- Brano:
━━━━━━
Ai microfoni di IlSognoNelCuore è intervenuto in esclusiva Daniele Pagani, opinionista esperto di calcio sudamericano, intervistato dal nostro Emanuele Cantisani, ha parlato di alcuni nuovi sudamericani della nostra Serie A.
ESCLUSIVA – Daniele Pagani: “Milan, ti presento Giménez. E su Lautaro…
Buongiorno Daniele, ben ritrovato. Andiamo dritti al sodo: in casa Milan esce Morata direzione Galatasaray e entra Santiago Giménez. Nonostante il buon inizio, sul messicano sembra esserci ancora scetticismo…
“Le partite d’esordio, con l’assist per João Félix contro la Roma in Coppa Italia ed il gol contro l’Empoli in campionato, sono degli episodi che restituiscono sensazioni molto positive, come primo impatto, non c’è che dire. Era da qualche anno che il Milan non metteva a segno un colpo del genere, là davanti. Intendo dire in termini di futuribilità e di portata dell’investimento, di voglia di imprimere uno scarto al passato, senza stare a dibattere troppo su questioni come il livello del calcio olandese in rapporto a quello italiano o qualsiasi genere di discorso orientato in quella direzione. I flop capiteranno sempre. Per dirne uno: André Silva, arrivato in rossonero più o meno con la stessa età di Giménez, e praticamente per le stesse cifre, e sempre da un campionato secondario. Ha fallito, e la cosa può scottare il tifoso renderlo più scettico, ci può anche stare, ma il suo caso non può essere assunto a metonimia per ogni investimento su un giocatore con delle credenziali simili alle sue. Oppure, guardiamo Piątek: arrivato a venticinque anni, a gennaio, come Giménez, per riparare, dopo sei mesi di fiamme debordanti con il Genoa. Tempo un anno è stato spedito all’Hertha Berlino. Neanche un curriculum importante, e l’esperienza internazionale, se è per questo, danno garanzie di successo. Fernando Torres e Higuaín erano delle operazioni di rilancio, hanno fallito. Morata e Bacca, così e così. Sempre in chiaroscuro. A conti fatti, l’unico a rendere per davvero è stato Olivier Giroud. E se uno come Giménez non va bene, con i suoi numeri, perché quei sessantacinque gol in poco più di cento partite li ha segnati col Feyenoord, e non con il Real Madrid, con il fatto che è nel pieno della carriera, allora non ho idea di che cosa possa andare bene. Per ora, io mi limito a dire di aver visto un centravanti dotato di grandi potenzialità e con colpi importanti, generoso nel lavoro sporco a servizio dei compagni e bravo nell’aggredire la profondità. Ho visto qualcosa di incoraggiante per il presente e il futuro del Milan”
━━━━━━
- Compiti:
- 1) Trascrivi dall'intervista su Giménez il passo che comincia con le parole "Ai microfoni di" e si chiude con "nostra Serie A.".
- 2) Rispondi a queste domande sull'intervista su Giménez:
(a) In quale squadra si trasferisce Morata lasciando il Milan?
(b) Quanti gol ha segnato Giménez con il Feyenoord, e in quante partite circa?
(c) In quale squadra è stato mandato Piątek dopo circa un anno al Milan?
- 3) Prosegui l'intervista su Giménez partendo dopo l'ultima frase riportata.

- Estratto dei dati:
━━━━━━
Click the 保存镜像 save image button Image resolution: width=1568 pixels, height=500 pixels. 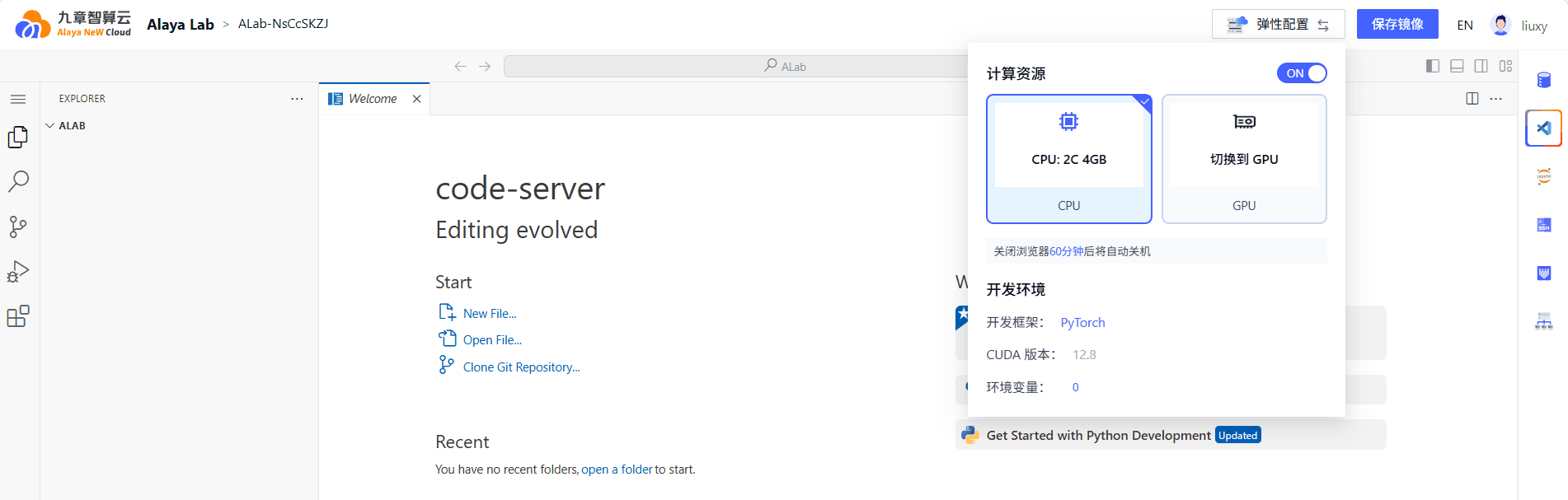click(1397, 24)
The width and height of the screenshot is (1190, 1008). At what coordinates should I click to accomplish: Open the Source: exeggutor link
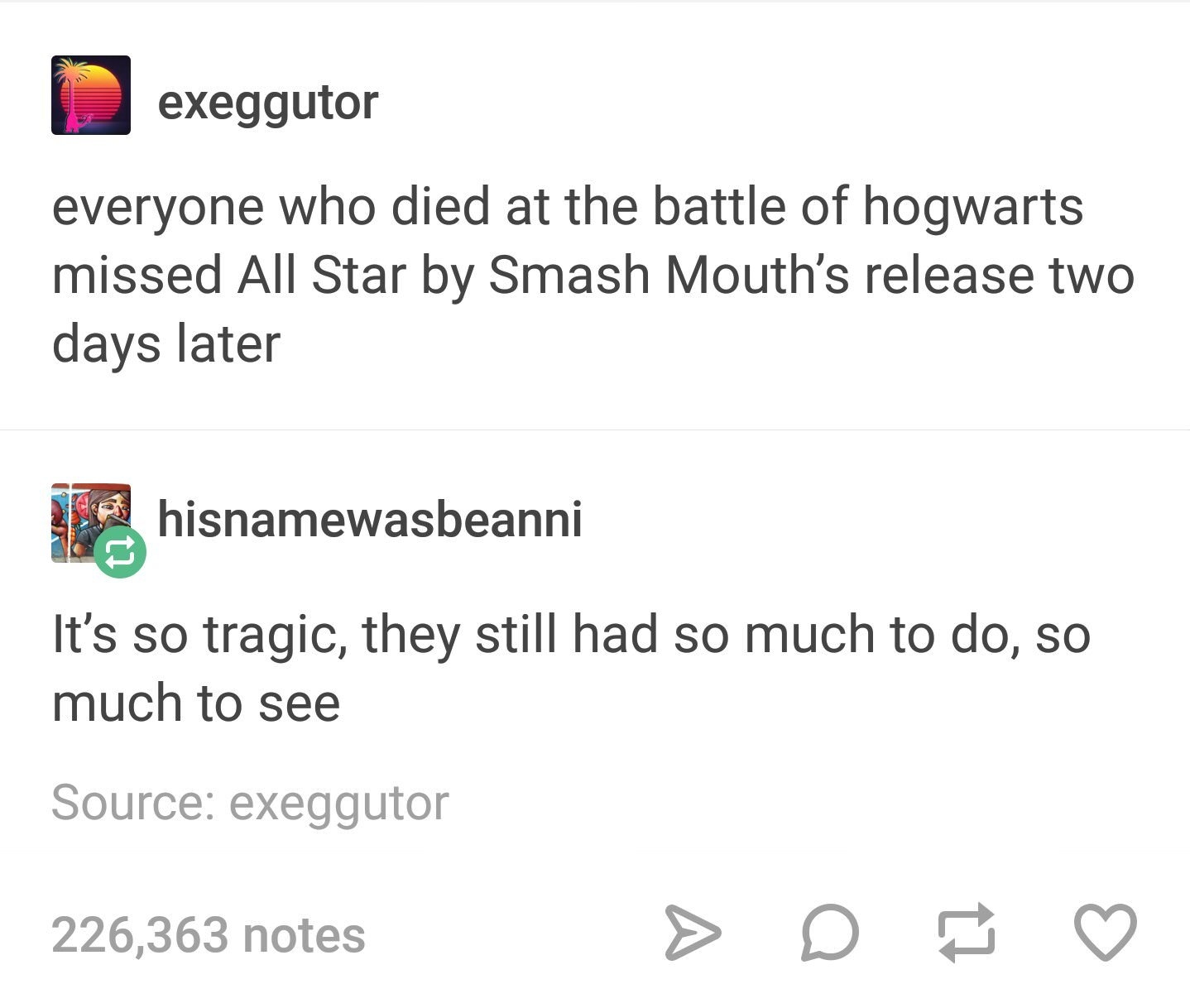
━━━━━━
- Risultati:
- 1)
Ai microfoni di IlSognoNelCuore è intervenuto in esclusiva Daniele Pagani, opinionista esperto di calcio sudamericano, intervistato dal nostro Emanuele Cantisani, ha parlato di alcuni nuovi sudamericani della nostra Serie A.

- 2)
(a) Nel Galatasaray.
(b) Sessantacinque gol in poco più di cento partite.
(c) Nell'Hertha Berlino.

- 3)
Capitolo Inter. La sconfitta con la Fiorentina ha impedito ai nerazzurri di agganciare il Napoli in vetta alla classifica. Poi, è arrivato il riscatto di San Siro, contro la formazione di Palladino. Lautaro, va detto, in questo 2025, sembra un giocatore ritrovato…
“Al Franchi, abbiamo visto la peggiore Inter della stagione. Forse, l’Inter peggiore della gestione Inzaghi, al di là della finale di Supercoppa Italiana contro il Milan. Solo che a Riyad è stato l’atteggiamento della squadra di Conceição, caotica nel gioco, esasperata dalla ricerca del gol da dimenticare la paura della sconfitta, imprevedibile nel ritrovare un senso di insieme attraverso le giocate dei singoli, a stravolgere il verdetto. Contro la Fiorentina, a Firenze, invece, è proprio mancato tutto: il gioco, le
idee, le convinzioni. I nerazzurri, in questo campionato, sembrano risentire particolarmente delle correnti alterne dei propri attori protagonisti. Alla partenza, erano Lautaro e una difesa che ha concesso qualche gol di troppo. Ora, è un po’ il centrocampo ad essere sottotono. Ho l’impressione, inoltre, che dopo la cavalcata travolgente della stagione scorsa il gruppo stia faticando a calarsi nei panni dell’inseguitrice. E in tal senso, ritrovare Lautaro, che ci ha messo sempre la faccia, nei momenti complessi individuali e della squadra, e che è un leader emotivamente coinvolto, nel profondo, può essere l’arma in più di Inzaghi per perpetrare fino all’ultimo respiro questa corsa al tricolore con il Napoli”
Nicolás Valentini è sbarcato nel calcio italiano con un discreto curriculum già all’attivo, ci sono delle aspettative su di lui, ma la Fiorentina per ora ha deciso di parcheggiarlo per sei mesi all’Hellas Verona. Mossa saggia?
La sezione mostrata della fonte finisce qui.